The public consultation document mentioned earlier explains (as did the Department’s previously published roadmap) that we would be bringing about such a rule but “…The timing of that legislation will be determined following further engagement with the European Commission. Ireland remains of the view that our national targeted rules for preventing BEPS risks are equally effective to the interest limitation rule set out in Article 4 of the Directive and will continue to engage with the European Commission in this regard. … In view of the complexity of our existing interest limitation rules, it is anticipated that transposition could potentially advance, at the earliest, to Finance Bill 2019.” So we could have an interest restriction possibly five years ahead of schedule if the OECD does not bring about a minimum standard anytime soon.

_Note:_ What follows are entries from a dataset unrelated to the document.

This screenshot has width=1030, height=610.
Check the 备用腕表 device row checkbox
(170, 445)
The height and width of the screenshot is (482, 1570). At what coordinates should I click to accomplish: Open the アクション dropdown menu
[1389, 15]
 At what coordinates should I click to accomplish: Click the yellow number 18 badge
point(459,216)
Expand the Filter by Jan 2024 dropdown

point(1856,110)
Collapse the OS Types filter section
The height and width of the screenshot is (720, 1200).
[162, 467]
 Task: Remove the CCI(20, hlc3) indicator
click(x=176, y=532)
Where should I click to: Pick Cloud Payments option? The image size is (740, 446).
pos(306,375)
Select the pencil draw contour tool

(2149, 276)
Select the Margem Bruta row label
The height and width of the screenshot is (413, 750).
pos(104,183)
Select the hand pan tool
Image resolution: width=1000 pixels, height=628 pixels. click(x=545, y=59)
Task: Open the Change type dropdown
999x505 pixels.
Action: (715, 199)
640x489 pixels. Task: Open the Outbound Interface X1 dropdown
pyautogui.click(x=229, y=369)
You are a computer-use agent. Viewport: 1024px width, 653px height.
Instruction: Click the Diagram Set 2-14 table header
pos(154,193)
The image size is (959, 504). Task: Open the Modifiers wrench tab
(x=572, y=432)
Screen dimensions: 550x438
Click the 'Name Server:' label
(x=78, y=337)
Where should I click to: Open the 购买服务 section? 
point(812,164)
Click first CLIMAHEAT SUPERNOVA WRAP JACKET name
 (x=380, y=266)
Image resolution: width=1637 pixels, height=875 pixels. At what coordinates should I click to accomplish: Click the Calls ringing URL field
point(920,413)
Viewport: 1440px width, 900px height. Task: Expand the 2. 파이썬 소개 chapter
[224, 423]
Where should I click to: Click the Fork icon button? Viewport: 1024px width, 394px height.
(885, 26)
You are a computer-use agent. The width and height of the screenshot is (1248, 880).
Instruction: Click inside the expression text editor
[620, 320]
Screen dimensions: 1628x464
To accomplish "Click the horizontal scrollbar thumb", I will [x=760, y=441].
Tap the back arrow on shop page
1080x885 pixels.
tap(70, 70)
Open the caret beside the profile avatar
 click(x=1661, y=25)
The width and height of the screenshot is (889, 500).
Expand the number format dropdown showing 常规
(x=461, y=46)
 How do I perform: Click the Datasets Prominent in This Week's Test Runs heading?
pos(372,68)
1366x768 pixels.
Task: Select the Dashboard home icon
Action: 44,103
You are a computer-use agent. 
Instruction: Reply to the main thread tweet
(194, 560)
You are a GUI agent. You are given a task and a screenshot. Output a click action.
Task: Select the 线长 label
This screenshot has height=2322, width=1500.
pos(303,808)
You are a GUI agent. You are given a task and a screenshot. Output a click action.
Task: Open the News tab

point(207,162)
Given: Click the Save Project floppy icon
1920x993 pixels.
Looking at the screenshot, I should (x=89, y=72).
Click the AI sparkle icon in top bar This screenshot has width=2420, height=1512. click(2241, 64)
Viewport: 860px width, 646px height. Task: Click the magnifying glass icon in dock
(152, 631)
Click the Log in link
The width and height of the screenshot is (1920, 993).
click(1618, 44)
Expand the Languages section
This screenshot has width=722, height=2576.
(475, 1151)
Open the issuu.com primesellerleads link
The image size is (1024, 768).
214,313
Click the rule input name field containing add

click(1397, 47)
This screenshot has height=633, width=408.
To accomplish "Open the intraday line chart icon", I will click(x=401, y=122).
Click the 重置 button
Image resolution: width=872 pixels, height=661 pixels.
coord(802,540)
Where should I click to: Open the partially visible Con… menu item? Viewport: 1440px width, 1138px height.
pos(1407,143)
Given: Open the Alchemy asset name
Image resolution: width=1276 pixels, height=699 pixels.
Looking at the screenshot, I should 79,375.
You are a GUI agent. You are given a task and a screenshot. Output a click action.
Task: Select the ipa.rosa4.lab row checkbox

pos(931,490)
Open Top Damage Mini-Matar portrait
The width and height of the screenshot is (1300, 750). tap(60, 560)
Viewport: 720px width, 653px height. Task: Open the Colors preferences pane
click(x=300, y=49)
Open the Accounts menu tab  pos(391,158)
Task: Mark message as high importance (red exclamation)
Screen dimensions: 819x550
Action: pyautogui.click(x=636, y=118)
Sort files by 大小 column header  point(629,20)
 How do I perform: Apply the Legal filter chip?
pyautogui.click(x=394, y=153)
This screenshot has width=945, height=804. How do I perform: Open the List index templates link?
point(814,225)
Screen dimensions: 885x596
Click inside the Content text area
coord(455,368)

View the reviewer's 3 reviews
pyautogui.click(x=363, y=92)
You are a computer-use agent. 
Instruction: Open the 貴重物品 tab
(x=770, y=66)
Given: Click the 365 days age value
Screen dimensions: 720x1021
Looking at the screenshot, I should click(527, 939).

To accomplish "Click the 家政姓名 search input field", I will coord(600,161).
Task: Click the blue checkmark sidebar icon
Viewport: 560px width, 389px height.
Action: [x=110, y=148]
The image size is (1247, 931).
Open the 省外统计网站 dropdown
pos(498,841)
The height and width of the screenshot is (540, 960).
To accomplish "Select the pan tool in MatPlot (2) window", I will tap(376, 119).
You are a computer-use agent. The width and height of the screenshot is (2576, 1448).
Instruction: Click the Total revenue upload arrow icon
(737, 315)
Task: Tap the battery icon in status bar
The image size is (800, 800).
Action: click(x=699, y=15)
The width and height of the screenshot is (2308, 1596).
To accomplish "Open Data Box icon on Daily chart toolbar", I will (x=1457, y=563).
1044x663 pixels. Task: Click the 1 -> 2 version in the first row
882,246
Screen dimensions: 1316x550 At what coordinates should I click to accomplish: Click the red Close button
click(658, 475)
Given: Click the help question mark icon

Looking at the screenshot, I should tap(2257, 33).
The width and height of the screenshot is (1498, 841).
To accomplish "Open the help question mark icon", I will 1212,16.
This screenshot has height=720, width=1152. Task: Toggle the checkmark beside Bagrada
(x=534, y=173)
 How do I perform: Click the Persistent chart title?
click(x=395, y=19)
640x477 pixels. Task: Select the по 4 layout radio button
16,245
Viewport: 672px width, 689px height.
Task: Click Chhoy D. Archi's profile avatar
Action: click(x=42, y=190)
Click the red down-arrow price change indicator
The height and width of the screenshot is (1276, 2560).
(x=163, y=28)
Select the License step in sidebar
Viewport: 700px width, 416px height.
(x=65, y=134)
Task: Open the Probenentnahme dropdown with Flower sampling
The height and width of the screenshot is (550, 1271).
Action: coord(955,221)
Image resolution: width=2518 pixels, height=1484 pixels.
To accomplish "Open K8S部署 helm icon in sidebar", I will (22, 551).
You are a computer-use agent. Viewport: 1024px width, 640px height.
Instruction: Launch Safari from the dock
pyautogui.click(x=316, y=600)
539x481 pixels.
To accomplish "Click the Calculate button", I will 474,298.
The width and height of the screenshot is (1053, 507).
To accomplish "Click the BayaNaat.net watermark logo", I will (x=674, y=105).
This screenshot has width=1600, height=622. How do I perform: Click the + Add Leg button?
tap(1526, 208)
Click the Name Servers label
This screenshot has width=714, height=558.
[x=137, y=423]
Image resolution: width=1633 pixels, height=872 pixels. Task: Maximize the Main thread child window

Are our interest rules complex? As Daniel Craig whispered as James Bond in “Casino Royale” (2006) after he executed his second kill giving him “00” status: “Yes [dramatic pause] considerably”. But that’s a huge understatement because they are galactically complex.
A company can borrow money to acquire another company or lend to another company and claim a tax deduction on that borrowing’s interest. Simple right? When that deduction first became law almost 40 years ago, the related legislation was about three quarters of a page long, now it’s almost 9 pages long. The relief has remained practically the same; it’s just that the targeted countermeasures have ballooned the law. But that’s only one type of interest deduction, there are special rules for financing a company’s trade, financing rental properties, overseas borrowing and the list goes on.
So we should continue to argue for a 2024 change date; but whenever we have to adopt this new-fangled interest restriction should we be simplifying our related tax code as the quid pro quo? “Yes, considerably”.
Simplicity eats complexity for breakfast and our competitors will be looking at chinks in our armour when all EU countries have to bring about similar law. A corporate group’s lifeblood is not the place for weakness.